近年,スマートフォンや安価なビデオカメラの普及により,一般ユーザが大量に映像を撮影できるようになり,これらの映像をインターネットを通して公開することが一般的になった. その形態として映像とそれに付随するテキストを用いて,ユーザが日々の出来事や考えを表現するビデオブログがある. しかしながら,映像が大量に撮影された場合,撮影された雑多な映像の中からユーザの意図に合った映像を抽出し,編集することは手間を要する作業である. 映像編集にかかるこれらの労力を削減可能な技術の一つに映像要約がある. これは長時間に及ぶ大量の映像から短いダイジェスト映像や代表フレームを提示することで内容を容易に把握可能とすることを目的としている. 従来,様々な映像要約手法が研究されており,それらの多くは事前に設計された指標に従って映像をサンプリングすることで要約映像を作成する. しかし,それら多くの手法はユーザの意図を反映するように要約映像をコントロールすることができず,ビデオブログのための映像制作には適していない.
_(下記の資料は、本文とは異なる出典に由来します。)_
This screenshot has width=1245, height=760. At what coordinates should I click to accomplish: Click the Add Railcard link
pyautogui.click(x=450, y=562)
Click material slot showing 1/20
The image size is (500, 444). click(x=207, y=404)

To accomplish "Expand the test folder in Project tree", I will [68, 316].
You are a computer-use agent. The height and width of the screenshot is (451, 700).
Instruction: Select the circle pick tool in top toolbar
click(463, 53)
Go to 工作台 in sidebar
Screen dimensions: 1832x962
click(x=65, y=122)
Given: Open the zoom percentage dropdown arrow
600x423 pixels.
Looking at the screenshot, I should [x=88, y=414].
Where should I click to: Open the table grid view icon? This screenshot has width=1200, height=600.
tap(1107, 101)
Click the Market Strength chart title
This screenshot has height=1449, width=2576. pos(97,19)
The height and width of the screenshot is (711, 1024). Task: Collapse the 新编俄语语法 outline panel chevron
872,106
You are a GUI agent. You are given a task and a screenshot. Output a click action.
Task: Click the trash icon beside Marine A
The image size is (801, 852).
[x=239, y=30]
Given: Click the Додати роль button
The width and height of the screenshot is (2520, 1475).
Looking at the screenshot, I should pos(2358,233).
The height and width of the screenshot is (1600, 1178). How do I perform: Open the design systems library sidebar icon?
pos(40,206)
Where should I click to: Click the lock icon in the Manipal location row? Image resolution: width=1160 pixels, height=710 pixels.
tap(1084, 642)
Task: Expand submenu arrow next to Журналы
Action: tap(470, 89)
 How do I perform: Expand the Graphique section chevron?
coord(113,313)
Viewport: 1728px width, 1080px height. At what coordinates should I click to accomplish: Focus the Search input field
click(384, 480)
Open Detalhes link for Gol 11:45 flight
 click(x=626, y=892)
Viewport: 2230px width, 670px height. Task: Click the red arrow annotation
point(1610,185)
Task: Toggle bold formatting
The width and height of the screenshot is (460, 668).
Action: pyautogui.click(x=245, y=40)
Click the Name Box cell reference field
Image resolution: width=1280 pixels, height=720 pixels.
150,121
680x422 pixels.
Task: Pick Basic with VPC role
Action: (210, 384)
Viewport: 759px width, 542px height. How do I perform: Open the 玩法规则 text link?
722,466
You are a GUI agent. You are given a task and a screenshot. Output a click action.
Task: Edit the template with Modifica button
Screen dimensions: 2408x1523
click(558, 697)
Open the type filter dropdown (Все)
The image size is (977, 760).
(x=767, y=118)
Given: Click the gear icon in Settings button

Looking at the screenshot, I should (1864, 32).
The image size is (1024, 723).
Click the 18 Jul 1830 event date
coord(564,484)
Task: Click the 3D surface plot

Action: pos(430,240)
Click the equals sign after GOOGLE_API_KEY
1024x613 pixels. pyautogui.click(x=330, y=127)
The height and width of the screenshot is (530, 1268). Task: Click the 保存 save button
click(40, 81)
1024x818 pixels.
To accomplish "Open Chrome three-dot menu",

そこで本発表では,ユーザの意図に着目した映像要約を提案する. 提案手法ではユーザが表現したい内容を記述したビデオブログのテキストを用い,そのテキストの内容に合った箇所を選択することで,ユーザの意図を反映した要約映像を生成する. 提案手法はテキストと映像をそれぞれオブジェクトの集合として考える. テキストについては名詞を,映像については画面に写った人やものをオブジェクトして用いる. このとき,映像のオブジェクト表現を得るために,映像中のオブジェクトをアノテーションとして付与することが必要となる. そこで本研究ではまず,映像のアノテーション付与のためのインターフェースを提案する. 提案手法ではオブジェクト表現を用いてテキストと類似する映像群を選択し,要約映像を生成する. 具体的には,テキストと映像のオブジェクト表現の類似度を定義し,この類似度に基づく目的関数の最適化として,映像要約を定式化する. 加えて,テキストと映像の類似度だけでなく,クラスタリングに基づく映像の優先度を目的関数に導入することで,よりテキストの内容に合った映像の選択を試みる.

本研究では提案手法を評価するためにユーザスタディを実施した. ユーザスタディでは要約映像をビデオブログに使用することを想定し,種々のベースライン手法と比較した. このユーザスタディでは主に次の2点について調査した. 1. ビデオブログ用動画の作成支援として提案手法が有効であるか 2. テキストに沿った内容の要約映像が実現できているか この結果から,提案手法がビデオブログのための映像編集に有効であることを示すとともに,新たに得られた要約映像の要件に関する知見について発表する.